Bad Lockup Bug Plagues Linux
jones_supa (887896) writes "A hard to track system lockup bug seems to have appeared in the span of couple of most recent Linux kernel releases. Dave Jones of Red Hat was the one to first report his experience of frequent lockups with 3.18. Later he found out that the issue is present in 3.17 too. The problem was first suspected to be related to Xen. A patch dating back to 2005 was pushed for Xen to fix a vmalloc_fault() path that was similar to what was reported by Dave. The patch had a comment that read "the line below does not always work. Needs investigating!" But it looks like this issue was never properly investigated. Due to the nature of the bug and its difficulty in tracking down, testers might be finding multiple but similar bugs within the kernel. Linus even suggested taking a look in the watchdog code. He also concluded the Xen bug to be a different issue. The bug hunt continues in the Linux Kernel Mailing List."

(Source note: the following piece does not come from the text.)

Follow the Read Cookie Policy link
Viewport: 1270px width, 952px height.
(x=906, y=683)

I thought open source software was supposed to be better because everyone could see the code and spot problems.
Too often when I find a bug (even investigate the actual reason as well as I can) and talk about it in a mailing list or bug tracker, it's just crickets chirping. No one stands up and properly takes responsibility of the issue. I very well understand that this might be due to lacking developer resources, but it still results in bad software.

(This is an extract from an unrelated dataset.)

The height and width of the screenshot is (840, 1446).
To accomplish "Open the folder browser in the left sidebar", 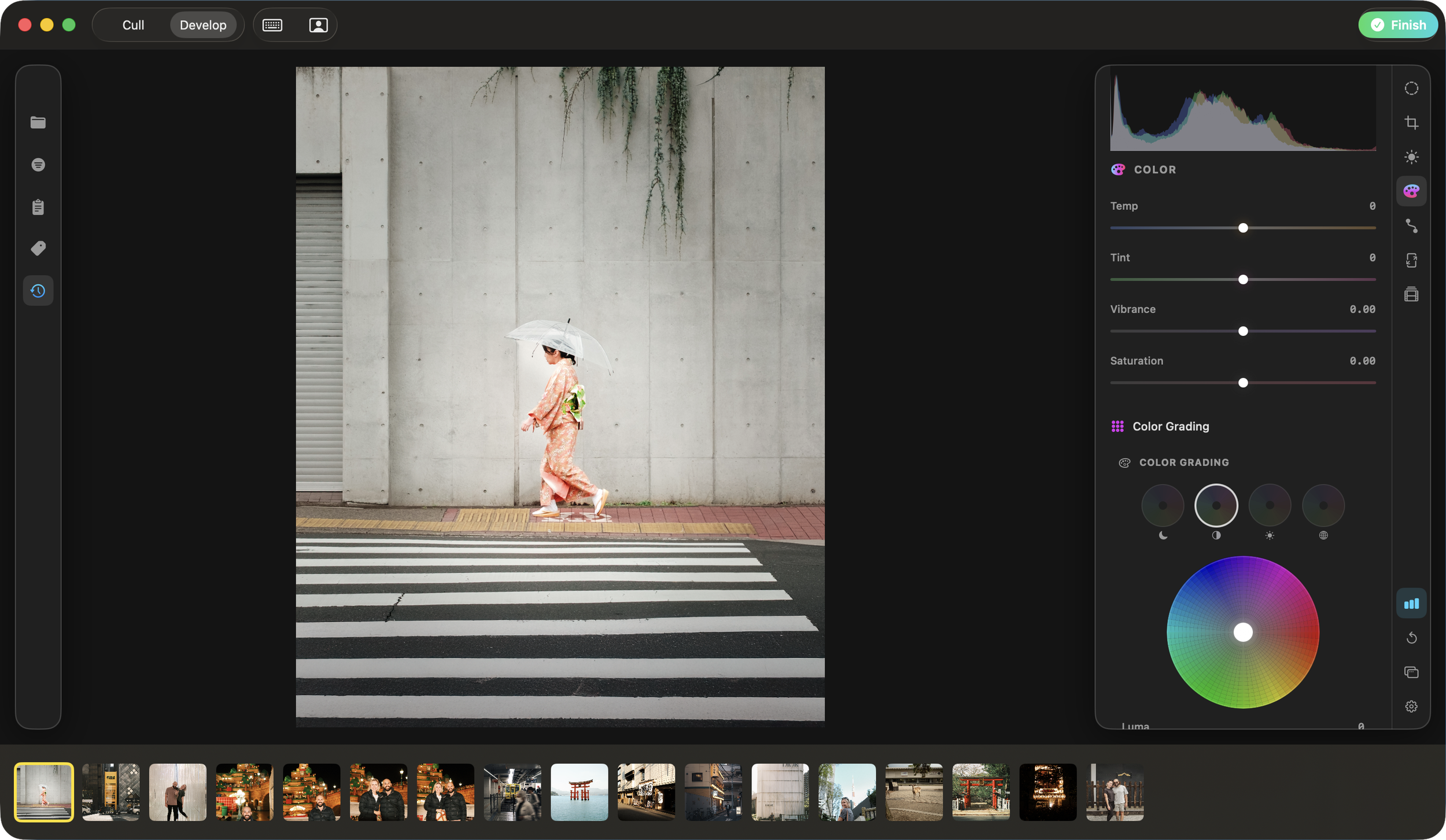I will (x=38, y=122).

I have started wondering if modern software is simply too complex to be developed in high quality with the resources (manpower and funding) that open source gets.
In my experience, closed source software comes with much less bugs to begin with. With OSS, even some essential features can be glitchy or partially implemented.

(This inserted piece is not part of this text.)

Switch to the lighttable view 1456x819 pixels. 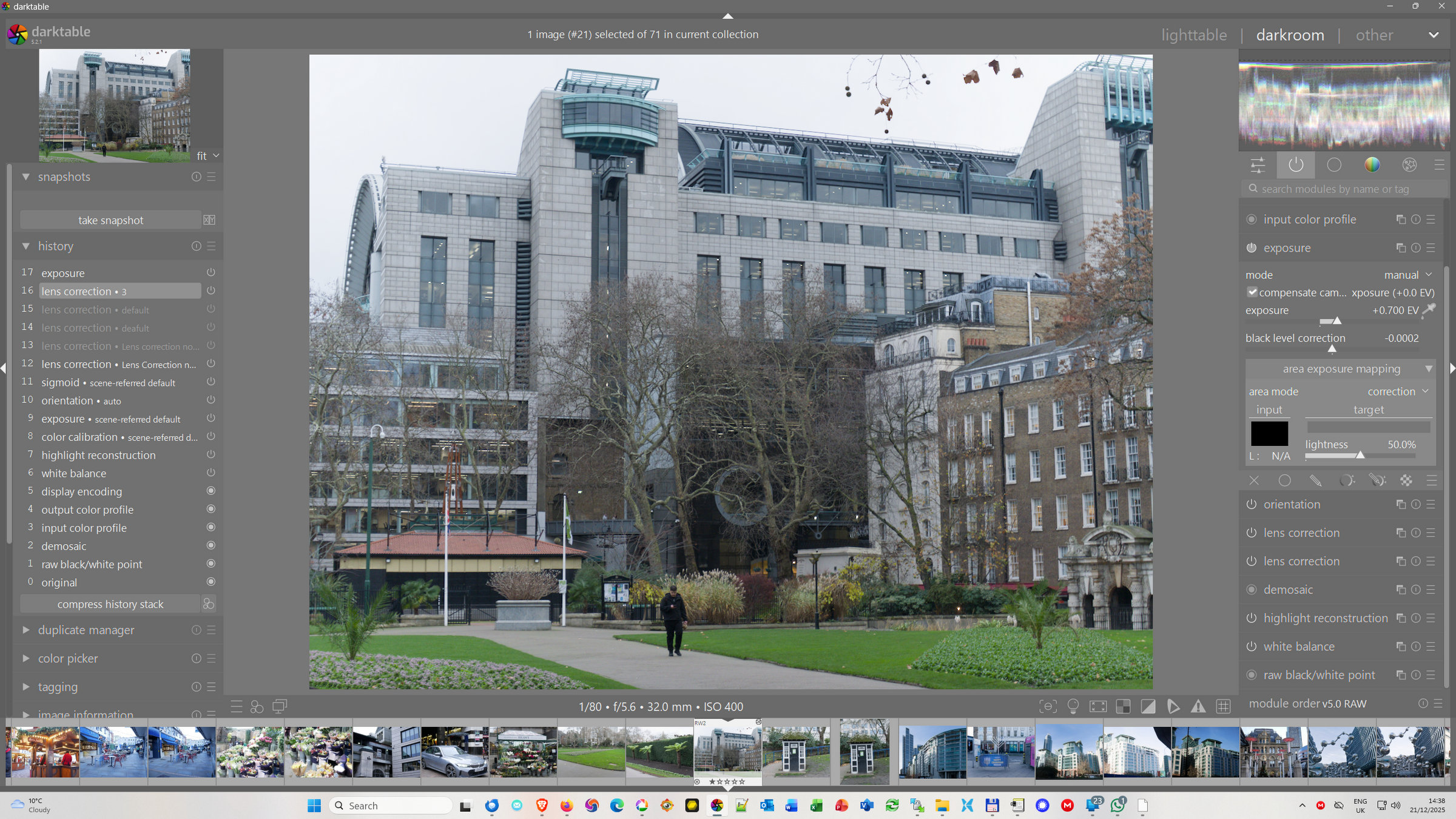(1193, 35)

While I'd agree that much open source software is just hacked together and shipped when it does everything the developers care about, most of the bugs in our software (not open source per se, but our customers get all our source so they can modify it if they want) are caused by third-party, closed-source libraries that we use because licensing them was much cheaper than writing the same code from scratch. I haven't seen a single crash in a year that wasn't due to third party, closed source code.
And, financially, it still makes sense, because developing workarounds for their bugs is still cheaper than writing the code from scratch.